FN-2187 worked out a routine. He kept the drawing of the Resistance pilot stuffed up his sleeve and the datapad with him in case Black Leader contacted him again. Since the datapad had been officially distributed, he ran no risk of confiscation or reprimanding. In fact, Phasma might have beamed at him. But that was impossible to tell with the helmets.

Last night, he dug through the datapad for its settings first thing after speaking with Black Leader. Then he silenced all notifications. He checked the datapad several times throughout the day for received messages. If anyone saw him doing so, they'd only suspect he was catching up on the required readings. Black Leader hadn't contacted him since their initial conversation, which seemed par for the course. The Resistance had to be a secretive, heavily guarded sort to stay around for so long.

Today his schedule was cleaning day. He had the datapad tucked away near the small of his back, his belt full of cleaning products and tools. He had so far cleaned several toilets, a few corridors, and was in the process of wiping down the inside of a storage closet when an urge hit him to check the datapad again.

He cleaned his way into another bathroom. Inside a trooper wiped mirrors, and they jumped when FN-2187 entered. "I'll take a stall," said FN-2187. "Don't mind me."

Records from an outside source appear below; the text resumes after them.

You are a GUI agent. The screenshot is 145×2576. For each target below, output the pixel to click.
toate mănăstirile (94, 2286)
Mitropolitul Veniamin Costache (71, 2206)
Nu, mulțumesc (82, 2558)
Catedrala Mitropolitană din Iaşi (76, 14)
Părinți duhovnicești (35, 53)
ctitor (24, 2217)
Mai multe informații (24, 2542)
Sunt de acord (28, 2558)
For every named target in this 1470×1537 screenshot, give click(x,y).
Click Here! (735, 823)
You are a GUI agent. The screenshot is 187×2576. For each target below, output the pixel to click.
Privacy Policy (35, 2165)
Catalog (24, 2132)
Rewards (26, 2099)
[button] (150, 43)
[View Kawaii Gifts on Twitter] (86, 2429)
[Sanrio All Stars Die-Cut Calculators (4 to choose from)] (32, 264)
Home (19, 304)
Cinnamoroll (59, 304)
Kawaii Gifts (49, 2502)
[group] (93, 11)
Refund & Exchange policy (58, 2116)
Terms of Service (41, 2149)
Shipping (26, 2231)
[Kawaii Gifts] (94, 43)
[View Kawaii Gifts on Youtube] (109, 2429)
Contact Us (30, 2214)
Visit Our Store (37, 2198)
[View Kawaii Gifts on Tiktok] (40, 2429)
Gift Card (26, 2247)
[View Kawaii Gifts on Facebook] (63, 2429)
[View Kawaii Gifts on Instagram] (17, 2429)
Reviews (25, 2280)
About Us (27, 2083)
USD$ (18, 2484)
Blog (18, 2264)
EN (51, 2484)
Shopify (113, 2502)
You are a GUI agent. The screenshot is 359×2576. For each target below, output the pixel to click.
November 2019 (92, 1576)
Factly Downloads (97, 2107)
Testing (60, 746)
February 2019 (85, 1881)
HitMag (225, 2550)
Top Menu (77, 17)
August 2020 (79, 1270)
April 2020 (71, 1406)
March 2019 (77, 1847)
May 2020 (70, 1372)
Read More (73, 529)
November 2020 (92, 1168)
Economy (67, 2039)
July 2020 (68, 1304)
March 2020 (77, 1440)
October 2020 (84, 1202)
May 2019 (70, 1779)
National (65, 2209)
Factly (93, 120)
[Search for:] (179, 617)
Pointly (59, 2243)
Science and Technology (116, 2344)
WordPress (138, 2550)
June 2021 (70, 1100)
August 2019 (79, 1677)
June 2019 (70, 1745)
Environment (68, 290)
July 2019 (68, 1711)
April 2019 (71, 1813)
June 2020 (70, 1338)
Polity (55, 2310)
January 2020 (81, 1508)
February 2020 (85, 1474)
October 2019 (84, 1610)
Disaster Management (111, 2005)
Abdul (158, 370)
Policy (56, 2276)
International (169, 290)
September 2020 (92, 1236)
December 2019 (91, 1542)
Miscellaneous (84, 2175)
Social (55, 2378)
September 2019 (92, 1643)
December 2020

The other trooper nodded and returned to wiping a rag over the mirror.

FN-2187 crept toward the stall, trying hard to appear nonchalant, yet once he stepped behind those walls, he spun around and quickly shut the door, securing the lock. Tearing off his glove, FN-2187 fished out the crumpled drawing of the Resistance fighter, biting his lips as he took in the determined gleam in the pilot's eye. FN-2187 drank in the warmth beneath the pilot's furrowed brow, searching for a hidden softness behind that quixotic smirk. He shook his head, clearing away those thoughts, and flushed the toilet to muffle the racket of the paper getting torn into tiny pieces. Once the resistance fighter swam inside the First Order's pipes, FN-2187 set down the lid of the toilet and sat, figuring he would just spray and wipe his armor with a rag later.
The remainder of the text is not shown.